Given text:
◆ ◆ ◆ ◆

If we did any of the don'ts, we knew we'd
disqualify ourselves instantly. But some job applicants go light
years beyond this. A survey of personnel executives of 100 major
American corporations asked for stories of unusual behaviour by
job applicants. These are some of the results:
The lowlights:
"... stretched out on the floor to fill out the job application."
"... asked to see interviewer's resume to see if the personnel
executive was qualified to judge the candidate."
"... announced she hadn't had lunch and proceeded to eat
a hamburger and french fries in the interviewer's office - wiping
the ketchup on her sleeve"
"When I asked him about his hobbies, he stood up and started
tap dancing around my office."
"At the end of the interview, while I stood there dumbstruck,
went through my purse, took out a brush, brushed his hair, and
left."
"... pulled out a Polaroid camera and snapped a flash picture
of me. Said he collected photos of everyone who interviewed
him."

◆ ◆ ◆ ◆

(Entries for locating text and items)

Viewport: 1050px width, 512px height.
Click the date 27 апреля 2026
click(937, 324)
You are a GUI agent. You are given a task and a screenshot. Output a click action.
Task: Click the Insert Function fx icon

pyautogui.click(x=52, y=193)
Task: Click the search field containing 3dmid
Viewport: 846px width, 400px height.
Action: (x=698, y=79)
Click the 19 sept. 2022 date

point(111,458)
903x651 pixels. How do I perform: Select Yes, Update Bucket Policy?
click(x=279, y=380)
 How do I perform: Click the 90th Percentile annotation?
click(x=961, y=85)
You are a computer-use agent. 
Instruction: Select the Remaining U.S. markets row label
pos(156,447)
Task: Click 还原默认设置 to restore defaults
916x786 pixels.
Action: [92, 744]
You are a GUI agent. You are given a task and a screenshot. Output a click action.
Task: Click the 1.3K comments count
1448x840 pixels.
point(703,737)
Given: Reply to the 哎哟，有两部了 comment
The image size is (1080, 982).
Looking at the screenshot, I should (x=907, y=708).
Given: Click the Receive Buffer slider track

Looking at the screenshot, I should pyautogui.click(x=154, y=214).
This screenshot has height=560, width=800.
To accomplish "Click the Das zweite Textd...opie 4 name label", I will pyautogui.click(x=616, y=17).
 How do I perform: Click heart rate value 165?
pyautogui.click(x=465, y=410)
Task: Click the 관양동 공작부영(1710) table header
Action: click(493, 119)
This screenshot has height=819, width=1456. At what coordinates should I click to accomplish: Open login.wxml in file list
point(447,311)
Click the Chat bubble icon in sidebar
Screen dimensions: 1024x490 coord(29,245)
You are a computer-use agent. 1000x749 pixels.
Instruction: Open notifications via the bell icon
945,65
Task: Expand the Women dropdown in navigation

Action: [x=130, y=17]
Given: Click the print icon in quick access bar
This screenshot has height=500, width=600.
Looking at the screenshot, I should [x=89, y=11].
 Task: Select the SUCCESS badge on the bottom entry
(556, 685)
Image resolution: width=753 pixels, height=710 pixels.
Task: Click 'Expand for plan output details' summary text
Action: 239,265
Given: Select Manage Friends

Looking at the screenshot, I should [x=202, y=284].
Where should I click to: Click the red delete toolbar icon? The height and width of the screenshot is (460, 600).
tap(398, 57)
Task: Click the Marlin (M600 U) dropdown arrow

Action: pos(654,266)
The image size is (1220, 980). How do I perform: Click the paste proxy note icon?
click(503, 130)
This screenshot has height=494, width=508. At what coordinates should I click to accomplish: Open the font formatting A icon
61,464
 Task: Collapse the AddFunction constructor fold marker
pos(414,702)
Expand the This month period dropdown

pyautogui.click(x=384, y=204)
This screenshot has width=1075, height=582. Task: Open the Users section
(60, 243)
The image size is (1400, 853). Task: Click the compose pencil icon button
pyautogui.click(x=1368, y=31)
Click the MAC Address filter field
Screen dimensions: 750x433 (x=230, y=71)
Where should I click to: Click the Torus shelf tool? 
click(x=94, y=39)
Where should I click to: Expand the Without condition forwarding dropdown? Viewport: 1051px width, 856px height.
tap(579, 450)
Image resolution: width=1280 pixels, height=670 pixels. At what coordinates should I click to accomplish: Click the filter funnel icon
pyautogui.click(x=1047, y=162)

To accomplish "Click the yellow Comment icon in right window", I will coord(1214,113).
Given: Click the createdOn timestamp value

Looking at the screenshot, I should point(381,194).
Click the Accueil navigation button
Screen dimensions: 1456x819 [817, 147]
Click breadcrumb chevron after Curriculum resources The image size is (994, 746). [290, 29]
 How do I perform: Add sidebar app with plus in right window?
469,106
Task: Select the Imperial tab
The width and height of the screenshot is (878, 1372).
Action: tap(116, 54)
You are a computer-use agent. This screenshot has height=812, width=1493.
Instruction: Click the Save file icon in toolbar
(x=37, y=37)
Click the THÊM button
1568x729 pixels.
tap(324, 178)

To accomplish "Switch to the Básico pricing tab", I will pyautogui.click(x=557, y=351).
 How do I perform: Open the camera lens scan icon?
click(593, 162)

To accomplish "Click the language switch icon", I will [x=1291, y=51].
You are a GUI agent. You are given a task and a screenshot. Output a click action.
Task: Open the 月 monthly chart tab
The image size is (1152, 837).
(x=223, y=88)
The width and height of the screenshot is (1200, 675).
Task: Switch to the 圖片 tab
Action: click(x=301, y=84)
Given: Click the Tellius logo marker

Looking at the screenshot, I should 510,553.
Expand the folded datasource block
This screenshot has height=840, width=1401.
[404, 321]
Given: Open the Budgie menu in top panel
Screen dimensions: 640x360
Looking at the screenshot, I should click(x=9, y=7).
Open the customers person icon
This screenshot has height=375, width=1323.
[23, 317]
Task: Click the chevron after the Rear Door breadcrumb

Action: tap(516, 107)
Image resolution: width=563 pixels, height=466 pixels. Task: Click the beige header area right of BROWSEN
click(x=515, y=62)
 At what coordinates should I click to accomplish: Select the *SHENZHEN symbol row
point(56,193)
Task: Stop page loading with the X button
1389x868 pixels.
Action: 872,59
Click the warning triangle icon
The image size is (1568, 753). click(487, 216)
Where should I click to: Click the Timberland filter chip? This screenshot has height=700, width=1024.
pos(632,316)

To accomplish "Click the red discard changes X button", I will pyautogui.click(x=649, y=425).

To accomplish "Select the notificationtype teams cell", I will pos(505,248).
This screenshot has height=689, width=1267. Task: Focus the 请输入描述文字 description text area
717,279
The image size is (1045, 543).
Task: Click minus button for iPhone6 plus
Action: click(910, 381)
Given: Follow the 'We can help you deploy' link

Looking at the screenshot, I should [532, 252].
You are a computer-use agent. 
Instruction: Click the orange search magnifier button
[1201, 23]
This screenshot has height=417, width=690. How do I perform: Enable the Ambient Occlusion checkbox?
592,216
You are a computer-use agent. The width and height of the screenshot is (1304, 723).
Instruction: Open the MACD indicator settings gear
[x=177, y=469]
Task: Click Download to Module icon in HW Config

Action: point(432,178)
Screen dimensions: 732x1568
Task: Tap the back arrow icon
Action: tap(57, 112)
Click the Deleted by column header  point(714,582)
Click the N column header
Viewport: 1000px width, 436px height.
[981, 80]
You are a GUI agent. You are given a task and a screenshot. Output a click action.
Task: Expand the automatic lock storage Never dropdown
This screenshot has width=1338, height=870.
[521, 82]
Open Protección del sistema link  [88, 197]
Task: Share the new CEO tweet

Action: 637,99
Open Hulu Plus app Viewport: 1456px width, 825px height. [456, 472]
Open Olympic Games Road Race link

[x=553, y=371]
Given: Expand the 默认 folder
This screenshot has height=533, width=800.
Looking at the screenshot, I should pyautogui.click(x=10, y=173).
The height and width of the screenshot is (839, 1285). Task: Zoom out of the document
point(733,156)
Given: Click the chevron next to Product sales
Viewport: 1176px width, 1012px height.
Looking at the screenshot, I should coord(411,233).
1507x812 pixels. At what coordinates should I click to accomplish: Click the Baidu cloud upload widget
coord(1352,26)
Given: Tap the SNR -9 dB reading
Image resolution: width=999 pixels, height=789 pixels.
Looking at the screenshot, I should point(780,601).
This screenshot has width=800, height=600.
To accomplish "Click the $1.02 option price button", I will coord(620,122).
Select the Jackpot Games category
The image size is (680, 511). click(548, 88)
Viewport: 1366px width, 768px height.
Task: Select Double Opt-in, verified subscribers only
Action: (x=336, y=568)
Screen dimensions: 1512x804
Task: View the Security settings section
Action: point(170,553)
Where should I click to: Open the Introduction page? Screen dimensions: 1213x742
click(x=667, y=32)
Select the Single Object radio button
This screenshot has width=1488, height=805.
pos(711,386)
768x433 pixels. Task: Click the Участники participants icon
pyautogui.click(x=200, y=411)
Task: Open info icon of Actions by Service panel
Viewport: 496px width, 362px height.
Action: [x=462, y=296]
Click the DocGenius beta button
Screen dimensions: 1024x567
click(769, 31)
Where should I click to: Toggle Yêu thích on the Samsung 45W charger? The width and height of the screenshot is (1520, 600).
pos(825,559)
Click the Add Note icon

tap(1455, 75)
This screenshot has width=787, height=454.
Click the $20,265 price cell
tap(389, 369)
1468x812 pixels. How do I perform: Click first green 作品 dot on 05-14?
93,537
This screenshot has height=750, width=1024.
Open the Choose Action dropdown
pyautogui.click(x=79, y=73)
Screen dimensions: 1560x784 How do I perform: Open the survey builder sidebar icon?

◆ ◆ ◆ ◆

Exercise set:
1) List every line of the entries that contains the string "toolbar", treating uppercase and lowercase as different.
2) Continue the passage on unusual job applicant behavior, picking up after its last sentence.
The passage and the entries have nothing to do with each other.

Solved tasks:
1)
Where should I click to: Click the red delete toolbar icon? The height and width of the screenshot is (460, 600).
Instruction: Click the Save file icon in toolbar

2)
"Said he wasn't interested because the position paid too
much."
"While I was on a long-distance phone call, the applicant
took out a copy of Penthouse, and looked through the photos
only, stopping longest at the centerfold."
"During the interview, an alarm clock went off from the
candidate's brief case. He took it out, shut it off, apologized
and said he had to leave for another interview."
"A telephone call came in for the job applicant. It was
from his wife. His side of the conversation went like this:
"Which company? When do I start? What's the salary?"
I said, "I assume you're not interested in conducting the
interview any further." He promptly responded, "I
am as long as you'll pay me more." I didn't hire him, but
later found out there was no other job offer. It was a scam
to get a higher offer."
"His attaché [case] opened when he picked it up
and the contents spilled, revealing ladies' undergarments and
assorted makeup and perfume."
"Candidate said he really didn't want to get a job, but
the unemployment office needed proof that he was looking for
one."
"... asked who the lovely babe was, pointing to the picture
on my desk. When I said it was my wife, he asked if she was
home now and wanted my phone number. I called security."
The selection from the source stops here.